The Dukan Diet is a popular low-carb, high-protein eating plan that touts quick weight loss and no carb counting. The eating plan is divided into four stages with the first two being where weight loss occurs and the last two focusing on maintenance. Stage 1 lasts for 2 to 5 days and calls for eating only “natural pure protein foods” along with 1 ½ tablespoons of oat bran and lots of water. Stage 2 adds some low-carb vegetables in with protein foods. Once desired weight is reached, then Stage 3 and 4 slowly incorporate minimal amounts of fruits, starchy vegetables, and cheese. The high-protein foods encouraged include lean meats, lean pork, skinless poultry, fish, non-fat dairy, eggs, and soy proteins like tofu.

Lauren Burke/Getty Images

The Good: If you’re a meat lover and you’ve got the financial means to buy lots of lean protein, then this may be an ideal eating plan for you.
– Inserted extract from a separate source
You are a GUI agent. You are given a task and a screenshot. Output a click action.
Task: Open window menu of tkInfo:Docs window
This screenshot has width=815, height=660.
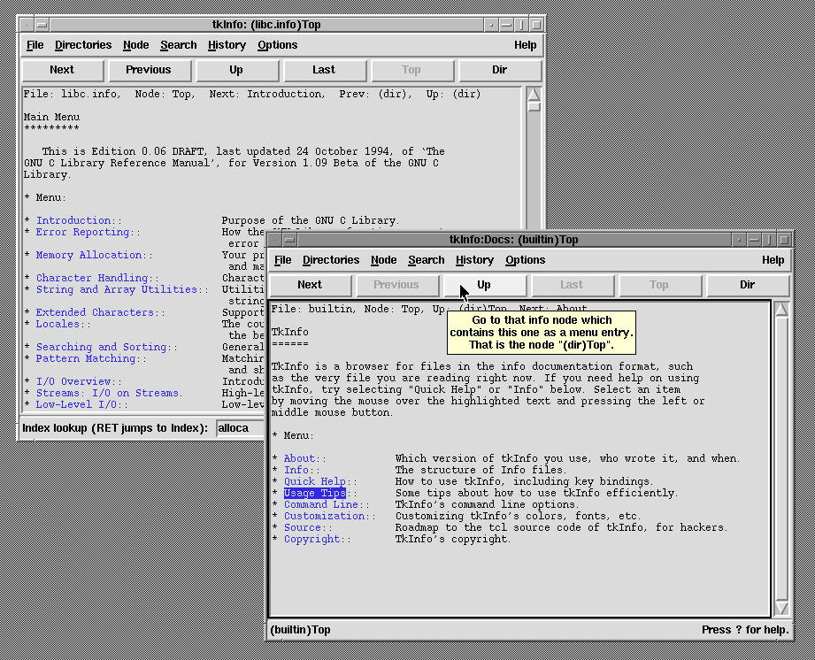pos(289,240)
Two positive aspects in the Dukan diet are that it encourages regular exercise (something you don’t always see in low-carb plans) and that it provides followup with a maintenance plan, hopefully reducing the risk of regaining any weight lost.

The Bad: You’ve got to eat animal protein – a lot of it – which means this rules out vegetarians and raises some health concerns since higher animal intakes are associated with some cancers. Also, the thought of choking down oat bran with my plate of chicken breast doesn’t sound the most appealing. Weight loss may be a result, but this type of restrictive eating plan is one that can often set people up for binges when they “fall off the wagon” with Dukan-style eating.

Bottom line: This might be option for a meat-lovers looking for a very rigid, low-carb diet plan, but there’s healthier eating plans (including lower-carb ones) that will likely lead to better long-term weight-loss success.

Whole30

Think of Whole30 as a month-long eating reset where you focus on eating only whole, unprocessed foods and cutting out all added sugars, artificial sweeteners, alcohol, grains, most legumes and peas, soy products, dairy, and processed foods with certain additives. The Whole30 concept is based on the premise that our highly processed, modern diets trigger inflammation, hormone imbalances, and subtle food intolerances that may be having a cascading effect on health, as well as appetite and food choices. By eating “clean” for 30 days, an individual can then assess what foods they really miss, as well as identify potential effects that foods may have on their body when adding them back. Foods during the 30 days include all vegetables, fruits, nuts and seeds (including nut milks and nut butters), eggs, fish, meat, poultry, and some oils and fats.

The Good: For the most part, the food choices provide a framework for nutrient-dense, whole foods to become the focus of your diet. This eating plan isn’t called a weight loss plan, since the emphasis is more on restoring health and balance in the body, but most individuals do lose some weight. The guidelines also mimic what research suggests be done to reduce inflammation and chronic diseases risk. I’ve found a temporary “reset” with whole foods similar to this to be really helpful after eating periods of less healthy eating like after the holidays or vacation because 1) your body is usually craving whole foods at that point and 2) it’s usually eye-opening realizing how many chemicals, added sugars, and other less health components you’ve been consuming.

The Bad: A lack of calcium and vitamin D intake is my only major concern from a nutrition standpoint, and these could be met other ways with proper planning. Temporarily removing dairy as part of a bigger plan is often a helpful approach to calm the body and identify food intolerances and issues, but most individuals can usually add all or some dairy components back after 30 days. My other issue is that legumes are off-limits, something that I have a hard time justifying as foods I need to avoid – particularly peanut butter.

Bottom line: The 30-day timeframe makes drastic eating changes (many that we know we all need to do) seem doable, and meal plans typically provide adequate energy. I’ve done a few “rounds” of Whole30 or similar plans, and while I regress to many of my old eating habits, I do seem to incorporate one or two healthy takeaways each time I do it.